We lost and here’s why
On 29th July permission to proceed with a Judicial Review [JR] of the Isle of Wight Council’s [IWC’s] Bembridge Harbour planning decision was refused. This frustrated BHT’s hoped-for result in the interest of the harbour and its environment, with the judge ruling that there were insufficient grounds to challenge Bembridge Investments Limited’s application for houses and new facilities around the harbour. Unsurprisingly the developer, who would gain all predicted profits, supported IWC as an interested party, while the Statutory Harbour Authority [SHA] took no part and incurred no costs.
Of necessity this JR focused on just a small number of important and environmental issues and could not address all of the issues of concern, but clearly our counsel failed to convince Judge Lang on those few points.
We still firmly believe the planning decision does not deliver the material benefit to the SHA, needed to justify an Enabling Development.

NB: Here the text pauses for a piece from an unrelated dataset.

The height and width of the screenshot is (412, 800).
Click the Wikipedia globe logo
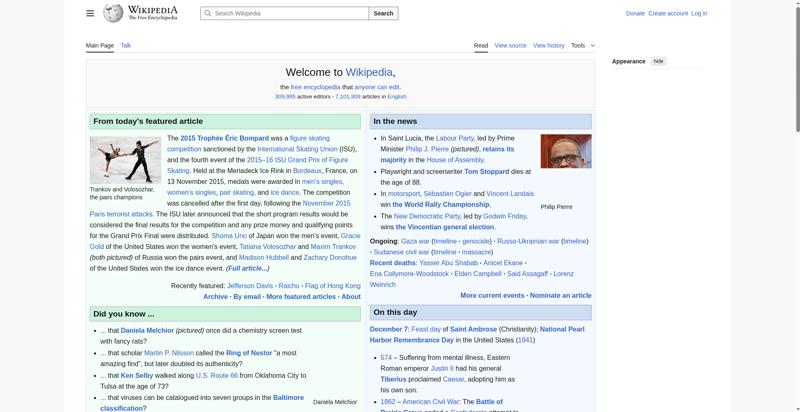(x=114, y=13)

This is because the developer makes all the predicted profit at direct cost to the SHA, which must pay the developer full rent for any improvement, as well as losing most of its operational, entertainment and car parking space. However, Planning Authorities may exercise judgement. We are advised that even when such judgement seems unreasonable or irrational, unless there is breach of law that decision is effectively unchallengeable. This further narrowed the grounds we could take forward.

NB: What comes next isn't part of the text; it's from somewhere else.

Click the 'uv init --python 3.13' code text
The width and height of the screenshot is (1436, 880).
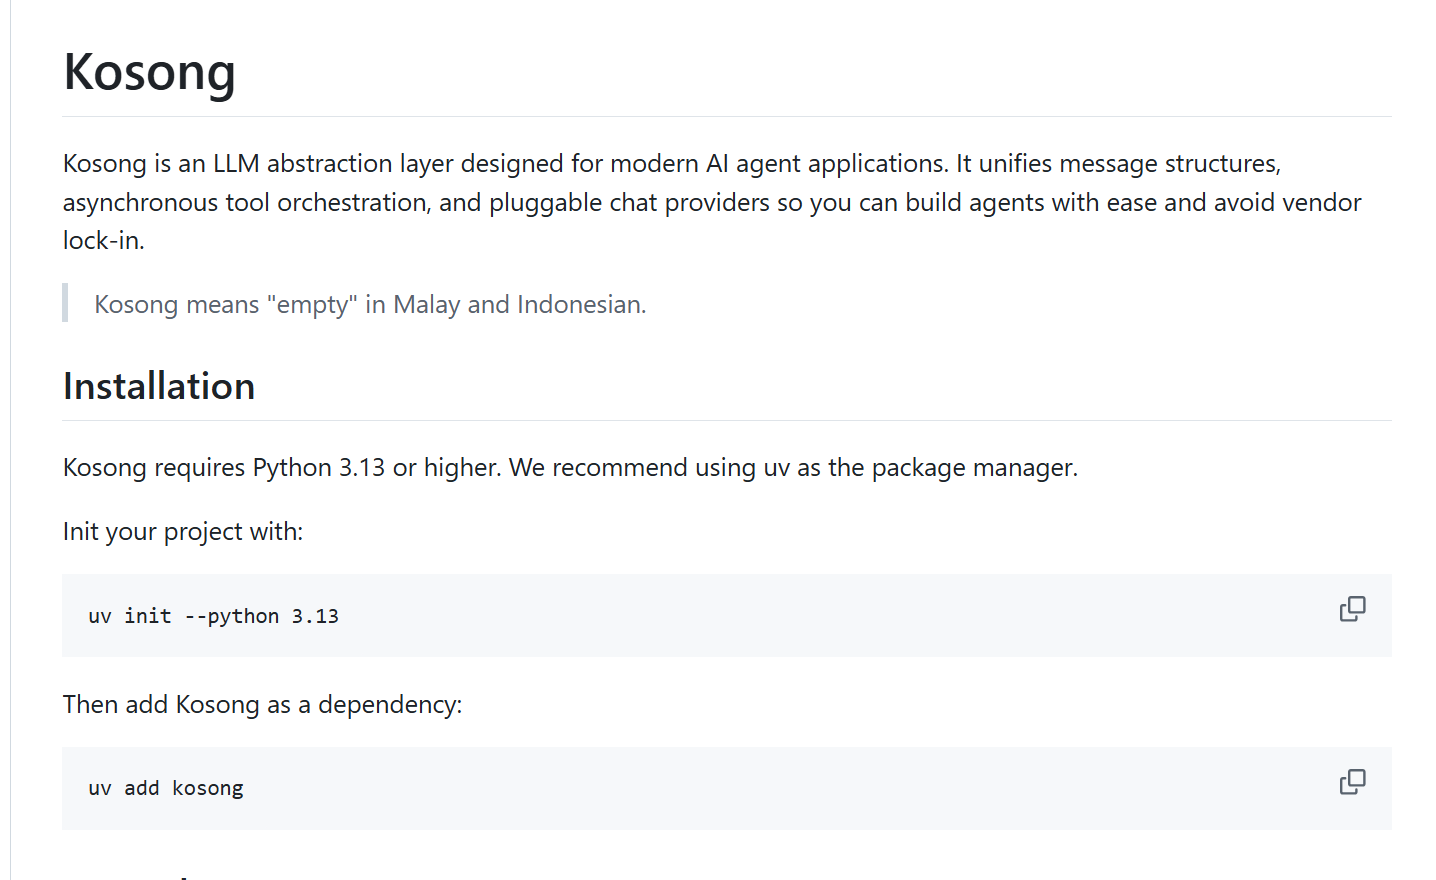tap(213, 616)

Also, to some extent we may have been the victims of our own success, having worked hard along the way to see errors addressed as and when we came across them. Having already achieved so much by our open approach the only grounds left to be taken forward in JR were those that our advisers say the IWC had not properly addressed in the public interest.
What BHT achieved along the way
Earlier in the planning process BHT openly shared QC opinions and expert views with the IWC, who took these on board, correcting some of the worst errors and so securing advantages for the SHA and better planning. These wins include:
- A secure lease of shoreside facilities on open terms, as opposed to no security of tenure and opaque arrangements as at present.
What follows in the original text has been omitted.